Personal information
- Full name: Idrissa Coulibaly
- Date of birth: 19 December 1987 (age 37)
- Place of birth: Bamako, Mali
- Height: 1.85 m (6 ft 1 in)
- Position: Defender

Youth career
- 1998–2006: Centre Salif Keita

Senior career*
- Years: Team / Apps / (Gls)
- 2006–2008: JS Centre Salif Keita
- 2008–2010: JS Kabylie / 58 / (3)
- 2011: Al-Ahly (Tripoli) / 0 / (0)
- 2011–2013: Espérance de Tunis / 14 / (1)
- 2012–2013: → Lekhwiya (loan) / 5 / (0)
- 2013–2015: Raja Casablanca / 13 / (0)
- 2014–2015: → Hassania Agadir (loan) / 19 / (1)
- 2015–2016: Arouca / 0 / (0)
- 2016–2018: Ben Guerdane / 38 / (1)
- 2018–2019: Al-Nahda

International career
- 2007–: Mali / 13 / (0)

Medal record
Men's football
Representing Mali
Africa Cup of Nations
| Third place | 2012 Eguatorial Guinea-Gabon |  |
| Third place | 2013 South Africa |  |

= Idrissa Coulibaly =

Malian footballer (born 1987)

Idrissa Coulibaly (born 19 December 1987) is a Malian former professional footballer who played as a defender.

==Club career==
Born in Bamako, Mali, Coulibaly began his career at the age of 10 in the junior ranks of JS Centre Salif Keita. In 2006, while many of his teammates were promoted to the first team, Coulibaly was not offered the chance. He decided to quit the club and began training with another local club. However, after 15 days, JS Centre Salif Keita convinced him to return and he was promoted shortly after that to the first team.

In winter of 2008, Coulibaly received offers from two local clubs, Djoliba AC and Real Bamako, as well as from Algerian club JS Kabylie. French club FC Nantes also wanted to take the player on trial.

===JS Kabylie===
On 7 January 2008, it was announced that Coulibaly would join JS Kabylie on a three-year contract. In his first season with the club, Coulibaly helped the club win the Algerian Championnat National.

On 14 December 2010, Coulibaly was chosen as the Best Foreign Player in the Algerian league in 2010.
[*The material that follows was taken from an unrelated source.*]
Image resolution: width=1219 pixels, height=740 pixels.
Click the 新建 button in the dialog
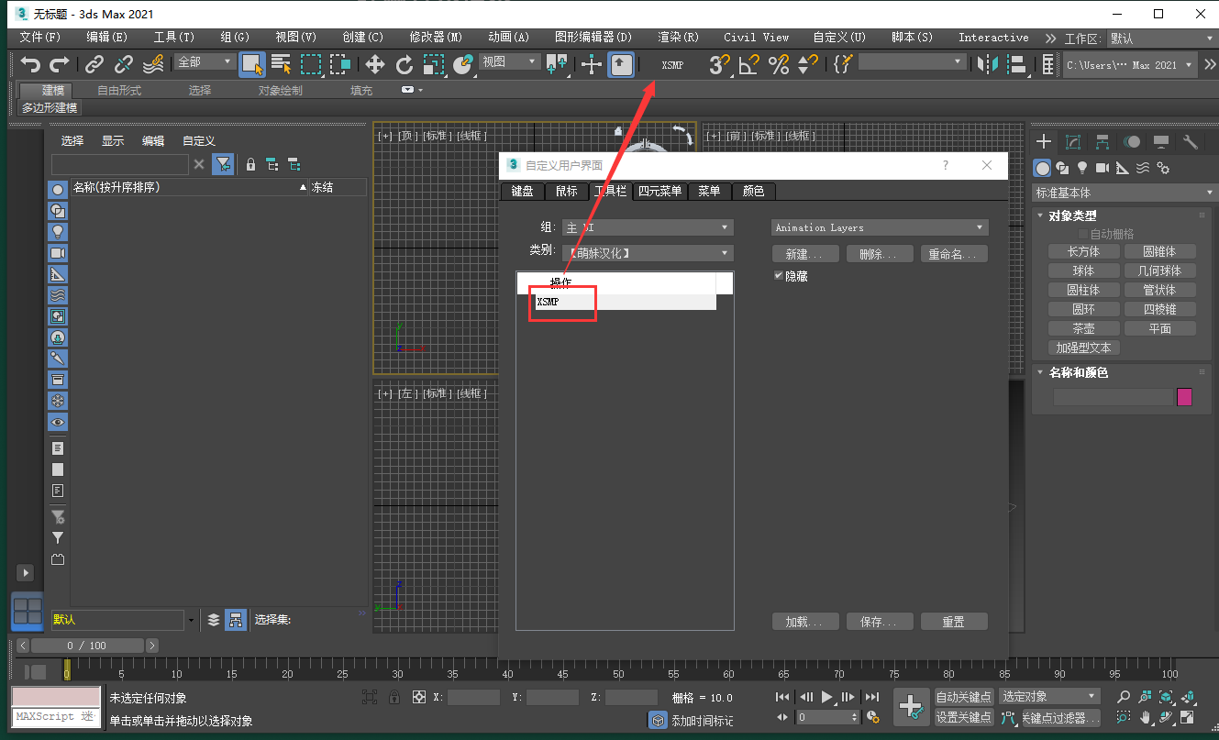pyautogui.click(x=805, y=253)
On 22 December 2010, it was announced that Coulibaly signed a one-and-a-half-year contract with Libyan club Al-Ahly Tripoli, joining them on a free transfer. However, in an interview four days later, Coulibaly said he simply signed a pre-contract with the club and was still undecided with regards to his future destination. He is engaged with Tunisian team Club Africain after agreement between Al ahly Tripoly until June 2014.

===Espérance===
On 6 August 2011, Coulibaly joined Tunisian club Espérance de Tunis.

===Lekhwiya===
He joined French Ligue 2 side FC Istres in September 2012, but was not signed due to an administrative problem. Instead, he went on a five-month loan to Qatari side Lekhwiya as a replacement for Madjid Bougherra.

===Raja Casablanca===
In June 2013, Coulibaly returned to Africa for Raja Casablanca. He signed a two-year deal with the Moroccan club. Coulibaly was loaned to Hassania Agadir for the 2014-2015 season.

===Arouca===
On 7 July 2015, he signed a one-year deal with Portuguese club Arouca.

==International career==
On 17 June 2007, Coulibaly made his debut for the Mali national team in a 6–0 win against Sierra Leone in a 2008 African Cup of Nations qualifier.

He was also capped at the Under-23 level for Mali.